On December 16, the Federal Open Market Committee will almost certainly announce a 25 basis point increase in baseline interest rates. This will be the beginning of what the Federal Reserve has said will be a relatively slow and gentle trend back toward something resembling normalcy. Although future events could change regulators’ plans, the most likely scenario is that the Fed will announce two or three similar increases during 2016, which would get the baseline interest rate to around 1 percent by the end of the year.
Of course, that would still mean nominal rates are very low, even at this time next year. And while stock markets continue to show a lot of anxiety over a potential increase, the real question is probably how the bond markets will react. A lot of private economists and analysts have warned that corporate bond markets, in particular, are less liquid now than a few years ago, because regulators have discouraged financial institutions from maintaining inventories. Economists working for the Fed have questioned this conclusion, though I am inclined to call that skepticism the luxury of being the regulator.
An increase to 1 percent does not sound like much, granted. But consider: Germany recently issued a two-year government bond at a record low yield of negative 0.38 percent. In other words, investors are paying the government to hold their money and eventually give most of it back. The average yield on German government debt first reached negative territory back in April. Two-year bond yields are also currently negative in France, the Netherlands, Austria, Finland, Belgium and Ireland, The Wall Street Journal recently reported.
From an economist’s point of view, this development is a sign that policymakers in Europe are deeply concerned about deflation. From my vantage point as a businessman, it is a signal of something like despair: People in Germany and other European nations literally cannot find a more productive place to put their money at acceptable levels of risk.
But, as has been the case in the United States since the financial crisis, central bankers have engineered historically low interest rates to prop up the economy while demand is scant and labor is not impressing anyone with its productivity. We are now in the seventh year of a tepid recovery, whose hallmarks have been the unusual situation of shrinking labor force participation - even as unemployment has dropped sharply - along with scant credit growth and largely stagnant wages, despite the tighter job market.
These factors have arrived amid the many drags that have burdened the marketplace, from regulators’ micromanagement of banks to the uncertainty surrounding the costs and mandates imposed on businesses by the Affordable Care Act.

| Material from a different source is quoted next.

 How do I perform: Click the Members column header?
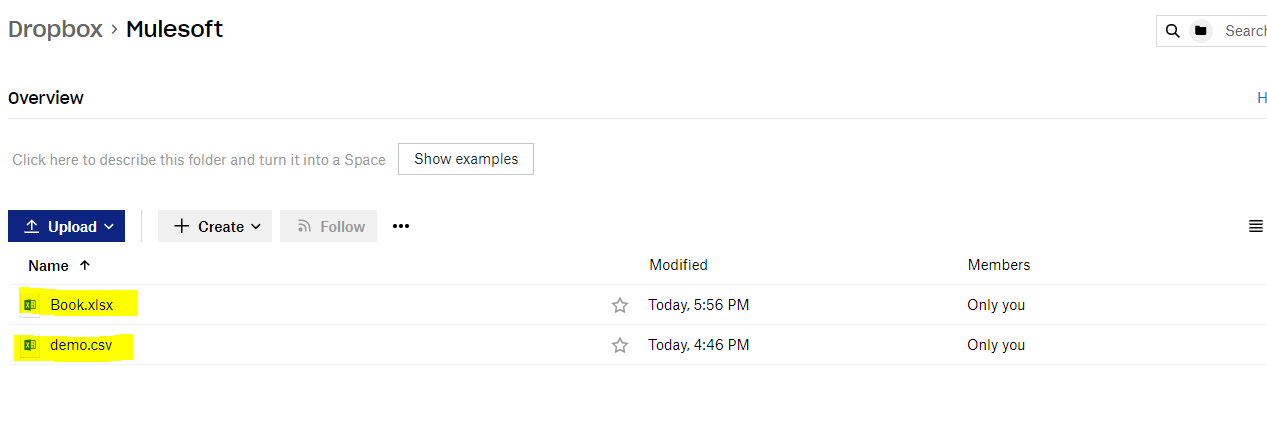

The Fed has tried to overcome these drags with high-octane monetary stimulus, but its fuel tank is basically dry at this point. The Fed needs to give itself some room to respond to further economic shocks, too.
So there really will not be a better time for the FOMC to act than next month. In September, regulators delayed largely due to international activity. As of late October, however, the Fed was ready to downplay global market turmoil and emphasize the U.S. labor market’s continuing, if slow, recovery. In Congressional testimony on November 4, Fed Chairwoman Janet Yellen said, “December would be a live possibility” for an interest rate increase, but hedged by saying no final decision had been made. And a variety of other Fed officials have made guarded comments in the past few weeks indicating December was certainly at least under strong consideration. It seems the Fed has spent much of the past month or so laying groundwork for its long-delayed decision to let interest rates creep back upward.
The fact is that even if the ideal moment has already passed, acting now is almost certainly preferable to acting later. Pushing off the rate increase into 2016 risks unintended consequences in next year’s presidential election, and would also mean a future economic shock could unexpectedly close the Fed’s window of opportunity.
At long last, look for a tiny, tentative step back toward normalcy.